Investing in stocks is generally considered to be high-risk. The variations in the stock market are the stuff of nightmares. It’s addictive to check how the stock market is doing every trending day and the emotional torture that comes with that is unhealthy. Even when the stock market is bullish, there’s the anxiety that comes with not knowing how it will perform in a few days. The stock market requires one to be rational to make logical decisions. The emotional rollercoaster that is the result of the ever-changing variations comes with its own additional set of problems. When you are emotional, all logic is thrown out the window and you are not in the best position to make any decisions if there is uncertainty or a steep decline in the market. When there is the anticipation for the market to perform better with time and it continues to spiral downwards, you risk losing all your stock.
In order to make a considerable amount of wealth when investing in stocks, it has to be a long-term investment. Generally, short-term investments have more risk attached to them than long-term investments. The other tempting option to accumulate wealth using stocks is not to diversify the investments with a high return, which is in itself is a risky venture. A shortcoming of long-term investments is that they are most people are either unwilling or unable to take them on. When people think of investments, the first thing they think of is making easy, quick cash. The general expectation is to buy stocks at a low price and sell at a higher price. The flaw in this type of thinking is it doesn’t consider the variations in the stock market over a shorter period. If you’re looking to invest in the short-term, the chances are you will buy at a high price and sell at a low price as you rush not to lose your stock when the market is fragile.
Depending on how you look at it, another hiccup with stocks is that when you buy them, you get a fraction of ownership from a company and that comes with some responsibilities. This isn’t ideal because since you own part of a company, you are also liable to bear risks. This can lead to losing stock if the company experiences a downfall or liquidates altogether. It also doesn’t help that an investment in stock has no maturity date. As a result, when you want out of the stock market, you have to sell which, making you susceptible to liquidity risk where you could be forced to sell for a lower value than you bought the stock for.
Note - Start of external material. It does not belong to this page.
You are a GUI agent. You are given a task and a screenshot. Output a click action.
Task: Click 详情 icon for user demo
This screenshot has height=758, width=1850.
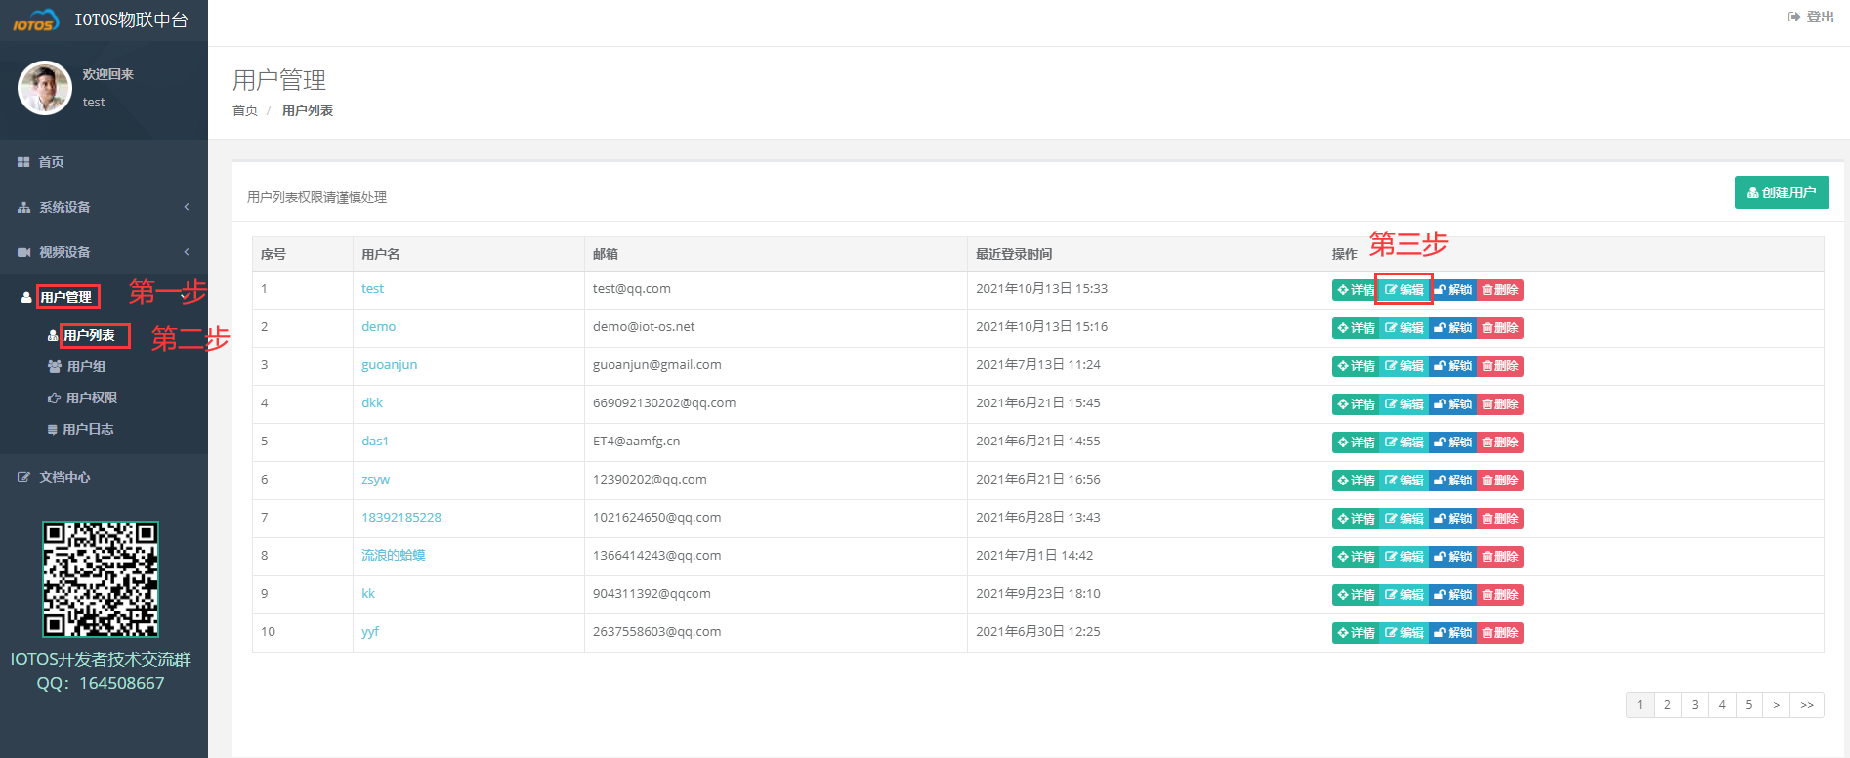point(1343,328)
These, coupled with the fact that there are other investment options that are low-risk and offer good returns on investment, are the reasons why one should tread carefully when trading in stocks. There are other investment options in the market that are safer and still have attractive interest rates. A money market fund is one such option. It’s a relatively low-risk and appropriate investment for investors who want to earn some income and want their principal amount to be secure. There is easy entry and withdrawal without worrying about the prevailing market situation or the risk of liquidity. Therefore, if you're looking for an investment opportunity that is relatively safer with attractive interest rates and most importantly, peace of mind, then a money market fund could be the investment choice for you.
*The views expressed in the article are the writer's and should not be seen as an endorsement. Before making any investment decisions, do your due diligence and seek expert financial advice.